[[ PROVIDED DATA open ]]

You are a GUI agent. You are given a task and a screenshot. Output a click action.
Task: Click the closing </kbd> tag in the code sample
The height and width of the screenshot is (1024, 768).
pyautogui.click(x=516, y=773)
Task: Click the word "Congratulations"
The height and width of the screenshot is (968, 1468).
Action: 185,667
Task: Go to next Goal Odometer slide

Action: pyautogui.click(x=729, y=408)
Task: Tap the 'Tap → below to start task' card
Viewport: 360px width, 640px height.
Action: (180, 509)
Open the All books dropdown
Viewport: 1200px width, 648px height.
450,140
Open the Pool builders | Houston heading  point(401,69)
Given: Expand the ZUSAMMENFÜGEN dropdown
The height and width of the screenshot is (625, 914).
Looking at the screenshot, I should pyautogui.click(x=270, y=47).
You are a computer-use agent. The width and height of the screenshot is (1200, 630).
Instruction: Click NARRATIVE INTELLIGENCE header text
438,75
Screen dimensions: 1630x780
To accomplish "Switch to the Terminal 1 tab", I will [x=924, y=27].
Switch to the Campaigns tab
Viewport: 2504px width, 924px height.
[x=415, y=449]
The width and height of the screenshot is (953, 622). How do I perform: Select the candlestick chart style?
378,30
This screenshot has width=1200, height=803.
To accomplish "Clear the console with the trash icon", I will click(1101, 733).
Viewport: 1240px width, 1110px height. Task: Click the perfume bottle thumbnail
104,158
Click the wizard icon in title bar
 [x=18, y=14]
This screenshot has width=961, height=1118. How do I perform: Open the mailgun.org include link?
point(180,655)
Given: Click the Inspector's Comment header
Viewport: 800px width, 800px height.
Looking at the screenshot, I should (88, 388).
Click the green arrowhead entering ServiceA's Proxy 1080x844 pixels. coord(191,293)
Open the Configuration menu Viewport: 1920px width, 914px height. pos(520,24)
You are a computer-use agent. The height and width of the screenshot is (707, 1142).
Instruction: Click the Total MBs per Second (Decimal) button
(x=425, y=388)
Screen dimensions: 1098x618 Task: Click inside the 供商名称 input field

[[ PROVIDED DATA closed ]]

- PROMPT: Only the lines from the one containing "Task: Go to next Goal Odometer slide" through the end of the listing belong in the response, each reproduced exactly.

- SOLUTION TO THIS TASK:
Task: Go to next Goal Odometer slide

Action: pyautogui.click(x=729, y=408)
Task: Tap the 'Tap → below to start task' card
Viewport: 360px width, 640px height.
Action: (180, 509)
Open the All books dropdown
Viewport: 1200px width, 648px height.
450,140
Open the Pool builders | Houston heading  point(401,69)
Given: Expand the ZUSAMMENFÜGEN dropdown
The height and width of the screenshot is (625, 914).
Looking at the screenshot, I should pyautogui.click(x=270, y=47).
You are a computer-use agent. The width and height of the screenshot is (1200, 630).
Instruction: Click NARRATIVE INTELLIGENCE header text
438,75
Screen dimensions: 1630x780
To accomplish "Switch to the Terminal 1 tab", I will [x=924, y=27].
Switch to the Campaigns tab
Viewport: 2504px width, 924px height.
[x=415, y=449]
The width and height of the screenshot is (953, 622). How do I perform: Select the candlestick chart style?
378,30
This screenshot has width=1200, height=803.
To accomplish "Clear the console with the trash icon", I will click(1101, 733).
Viewport: 1240px width, 1110px height. Task: Click the perfume bottle thumbnail
104,158
Click the wizard icon in title bar
 [x=18, y=14]
This screenshot has width=961, height=1118. How do I perform: Open the mailgun.org include link?
point(180,655)
Given: Click the Inspector's Comment header
Viewport: 800px width, 800px height.
Looking at the screenshot, I should (88, 388).
Click the green arrowhead entering ServiceA's Proxy 1080x844 pixels. coord(191,293)
Open the Configuration menu Viewport: 1920px width, 914px height. pos(520,24)
You are a computer-use agent. The height and width of the screenshot is (707, 1142).
Instruction: Click the Total MBs per Second (Decimal) button
(x=425, y=388)
Screen dimensions: 1098x618 Task: Click inside the 供商名称 input field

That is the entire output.